* **PROBLEMA A RESOLVER**
Resuma em duas frases o texto que contrapõe os hábitos de quem narra aos de outra pessoa.

Ele perde. Eu localizo. Ele espalha. Eu recolho. Ele guarda. Eu descarto. Sou sua vice-versa.
Ele é indoor; eu, outdoor. Eu reclamo; ele salva. Eu publico; ele reserva. Ele planta árvore; eu, livro. Tudo é semente.
Ele prefere pão queimadinho. Eu, branquinho. Ele gosta do chuveiro mais frio, no 3, quase 2. Eu no 4, pelando; às vezes, 5. Ele corre a São Silvestre. Eu evoco o São Benedito. Minha música é alta. A dele, branda. Ele gosta do silêncio; eu careço do ruído. Nosso conflito é o decibel.
Eu abasteço a geladeira com água de coco, só para ele. Ele compra Amandita, só para mim. Ele briga porque como o pacote inteiro de suspiro. Eu sempre digo que não fui eu.
Ele deixa a TV ligada. Eu tenho preguiça de reciclar. Ele não apaga as luzes. Eu uso papel higiênico demais. Cada um com seu crime ambiental.
Eu reponho o sabonete dele, quando acaba. Ele me traz água no quarto, do jeitinho que gosto: 2/3 gelada e 1/3 natural. Eu coloco seu celular para carregar. Ele faz as contas para mim.

* **MATERIAL FORNECIDO**
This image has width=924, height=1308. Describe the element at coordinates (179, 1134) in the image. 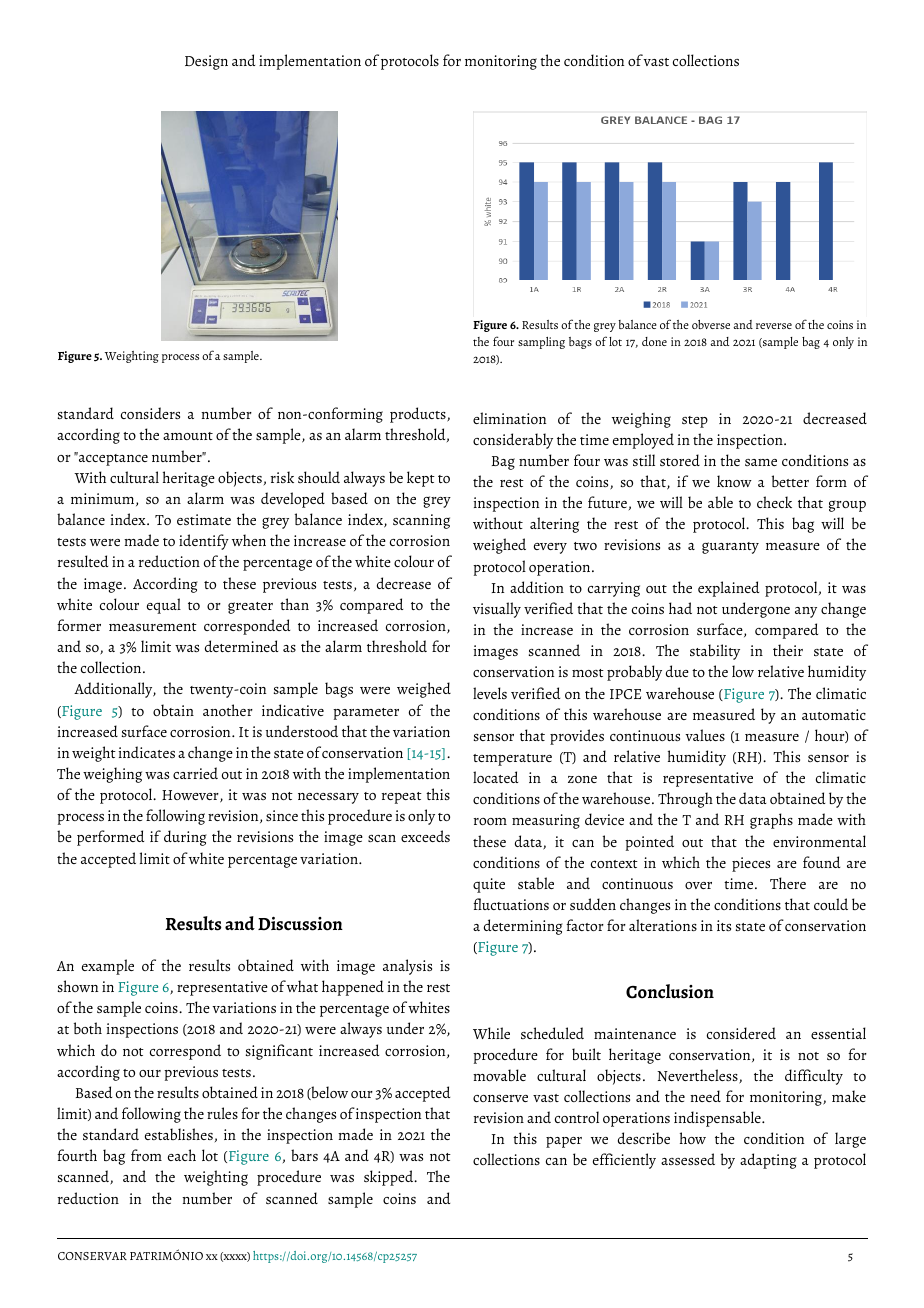

I see `establishes` at that location.
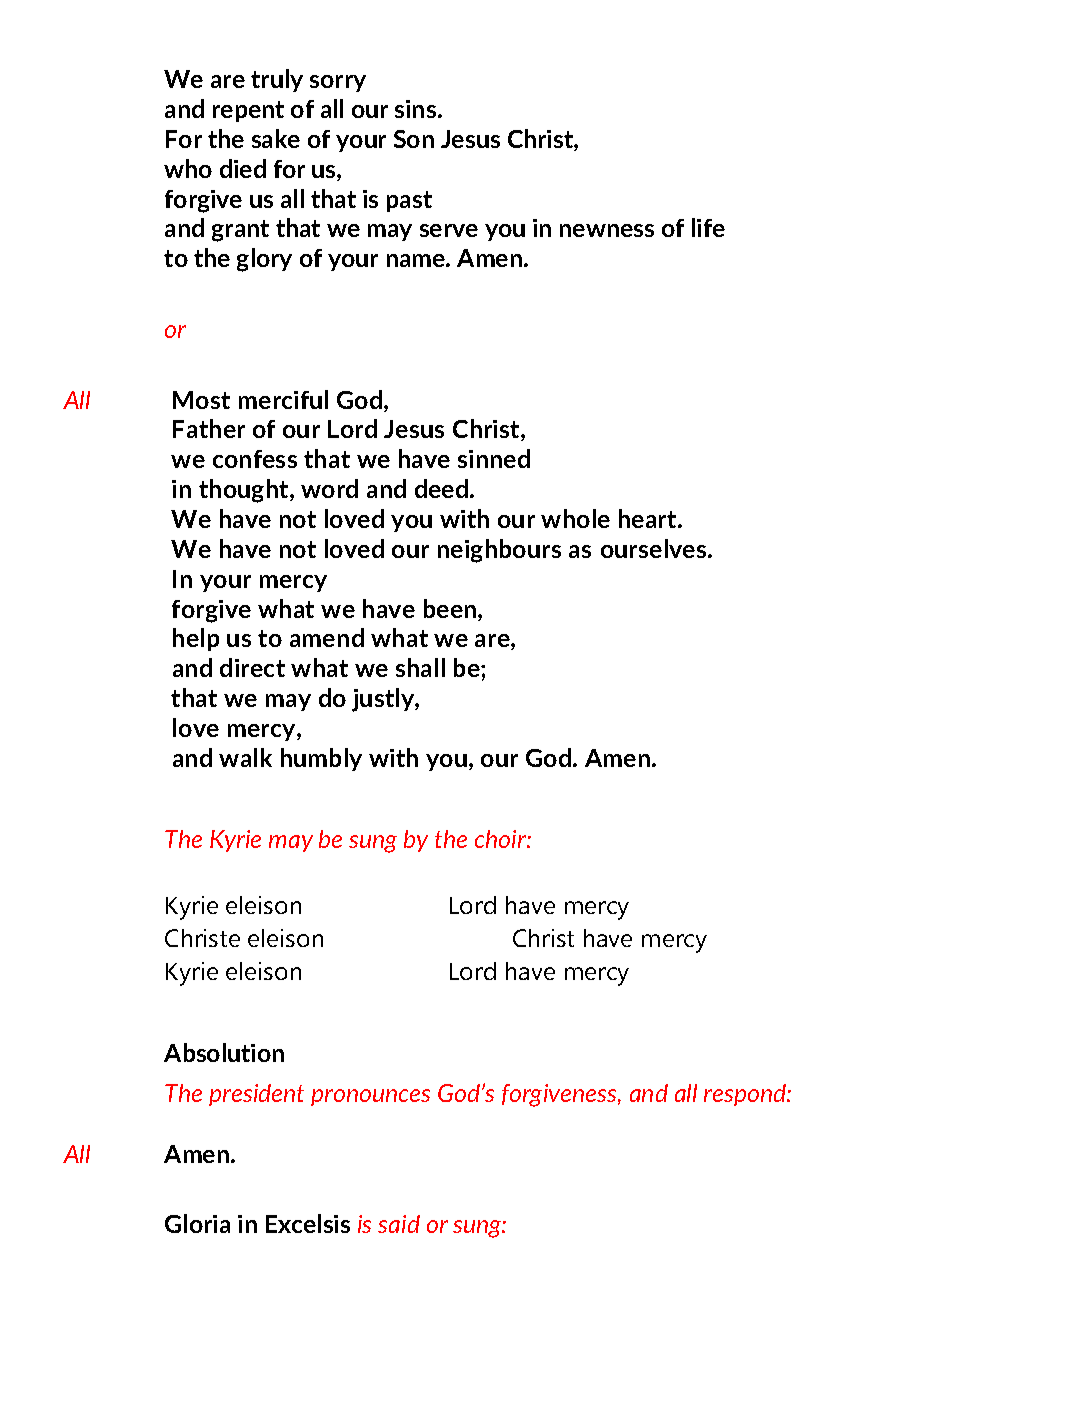  I want to click on pronounces, so click(370, 1097).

* **RESPOSTA FINAL**
Quem narra se apresenta como o avesso dele em quase tudo: ele perde e guarda, enquanto quem narra localiza e descarta, e ele prefere o pão queimadinho, o chuveiro frio e o silêncio, ao passo que quem narra prefere o pão branquinho, o chuveiro pelando e o ruído. Mesmo assim, os dois cuidam um do outro, já que quem narra enche a geladeira de água de coco para ele e repõe seu sabonete, e ele compra Amandita, leva água ao quarto e faz as contas para quem narra.